It would be easy to be "that guy", and mention his name, and possibly harm his reputation, but I'm an adult. His reviews are great. His responses have always been within 24 hours. I don't believe he knew he was selling a sick turtle. I hope not. But, the two I received are night and day. The healthy one is hard like a giant walnut, while the other's shell feels like the density of an orange. (Kinda grosses me out, if I'm being candid.) They were both hatched in January. I received them the end of March. Shouldn't they have the same "hardness"? Or at least SIMILAR? (emphasis. Not yelling. Lol) It's clearly been sick for some time. Don't you think? My setup is to Tom's standards. Maybe not his liking. Lol. But, I've read enough posts to believe that his husbandry standards and practices are solid, and backed-up with the evidence of others' experiences as well.

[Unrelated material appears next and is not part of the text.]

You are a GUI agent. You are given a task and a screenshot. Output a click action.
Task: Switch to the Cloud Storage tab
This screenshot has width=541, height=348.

I need to stop thinking about this. But, the more I realize how obvious it should have been, to realize that the baby was " soft", concerns me. Granted, I didn't notice a density difference, until the vet showed me in the office.

Creeped. Me. Out.

Until that point, I had basically held them with porcelain gloves. (I know they're rugged, but they're still babies.)
Do you keep the sick one separate? I think he could benefit from being apart. Did you check for parasites? I keep my fingers crossed for him!!!